Chapter 11: Stream Processing
Overview
Stream processing is batch processing over unbounded (never-ending) data. Rather than waiting to collect a complete dataset before processing, stream processing works on events as they arrive. Chapter 11 covers the infrastructure for messaging systems (message brokers), the patterns of stream processing (transformations, aggregations, joins), and the unique challenges of event time, watermarks, and exactly-once semantics.
Key distinction: Batch processing works on bounded (finite) data; stream processing works on unbounded (infinite) data flowing continuously.
Key Concepts
Messaging Systems
Two types of message delivery:
Message queues (RabbitMQ, ActiveMQ, SQS):
- Messages pushed to consumers (push model)
- Message deleted after consumed
- One consumer per message (competing consumers)
- Good for: task queues, work distribution
Message logs / Event logs (Apache Kafka, Amazon Kinesis):
- Append-only log; messages retained by time or size
- Consumers pull and track their own offset (position in log)
- Multiple independent consumer groups each read full log
- Good for: event sourcing, audit log, stream processing, replay
Log-based messaging advantages:
- Replay: Consumers can re-read from any offset (re-process historical events)
- Fan-out: Multiple consumer groups, each processing all events independently
- Backpressure: Consumer reads at its own pace (no push overwhelming it)
- Durability: Events retained for configurable period
Kafka partitions:
- Topic divided into partitions for parallelism
- Within each partition: messages totally ordered
- Across partitions: no ordering guarantee
- Producer chooses partition (via key hash or round-robin)
- Consumer group: one consumer per partition (parallelism = partition count)
Change Data Capture (CDC)
Problem: Your database is the source of truth.
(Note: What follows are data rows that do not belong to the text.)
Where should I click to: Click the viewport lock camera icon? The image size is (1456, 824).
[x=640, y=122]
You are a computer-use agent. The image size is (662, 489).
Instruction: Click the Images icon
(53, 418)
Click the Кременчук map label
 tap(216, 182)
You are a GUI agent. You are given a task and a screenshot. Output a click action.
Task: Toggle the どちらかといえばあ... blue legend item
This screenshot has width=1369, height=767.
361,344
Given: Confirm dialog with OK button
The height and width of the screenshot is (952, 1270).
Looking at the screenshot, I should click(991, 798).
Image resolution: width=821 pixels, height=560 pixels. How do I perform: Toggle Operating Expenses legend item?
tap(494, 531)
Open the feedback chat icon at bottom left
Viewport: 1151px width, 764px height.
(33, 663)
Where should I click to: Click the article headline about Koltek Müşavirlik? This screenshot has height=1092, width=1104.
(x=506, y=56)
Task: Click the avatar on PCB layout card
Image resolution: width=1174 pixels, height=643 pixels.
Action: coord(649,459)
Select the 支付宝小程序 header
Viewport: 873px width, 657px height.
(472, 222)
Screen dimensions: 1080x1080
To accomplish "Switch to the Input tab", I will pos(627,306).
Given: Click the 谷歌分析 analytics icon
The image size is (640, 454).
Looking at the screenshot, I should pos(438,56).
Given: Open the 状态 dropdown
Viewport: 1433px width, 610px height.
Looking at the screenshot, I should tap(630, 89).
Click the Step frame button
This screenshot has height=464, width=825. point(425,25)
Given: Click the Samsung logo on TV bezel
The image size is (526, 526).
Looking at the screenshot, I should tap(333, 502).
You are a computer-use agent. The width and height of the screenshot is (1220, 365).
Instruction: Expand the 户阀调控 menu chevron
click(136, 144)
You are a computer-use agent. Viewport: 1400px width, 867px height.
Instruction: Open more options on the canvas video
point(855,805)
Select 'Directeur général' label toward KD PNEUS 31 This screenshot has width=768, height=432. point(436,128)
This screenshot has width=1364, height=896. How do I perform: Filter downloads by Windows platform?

Other systems (search indexes, caches, data warehouses) need to stay in sync.
Traditional approach: Dual writes (write to DB and to Kafka). Problem: race conditions, partial failures.
Change Data Capture (CDC):
- Stream changes from the database’s replication log
- Changes (inserts, updates, deletes) captured as events
- Written to a message log (Kafka) for consumers
Debezium (CDC platform): Reads MySQL binlog, PostgreSQL WAL, MongoDB oplog → sends to Kafka
Benefits of CDC:
- Single source of truth remains the database
- Derived systems (Elasticsearch, Redis, data warehouse) updated via log consumer
- Replay possible: re-build derived view from the beginning of the log
Log compaction (Kafka’s feature for CDC):
- For each key, keep only the most recent value
- Allows “snapshot” of current state by reading compacted log from beginning
- Deletes tracked via “tombstone” messages (null value for a key)
Event Sourcing
Traditional approach: Store current state (mutable rows updated in-place)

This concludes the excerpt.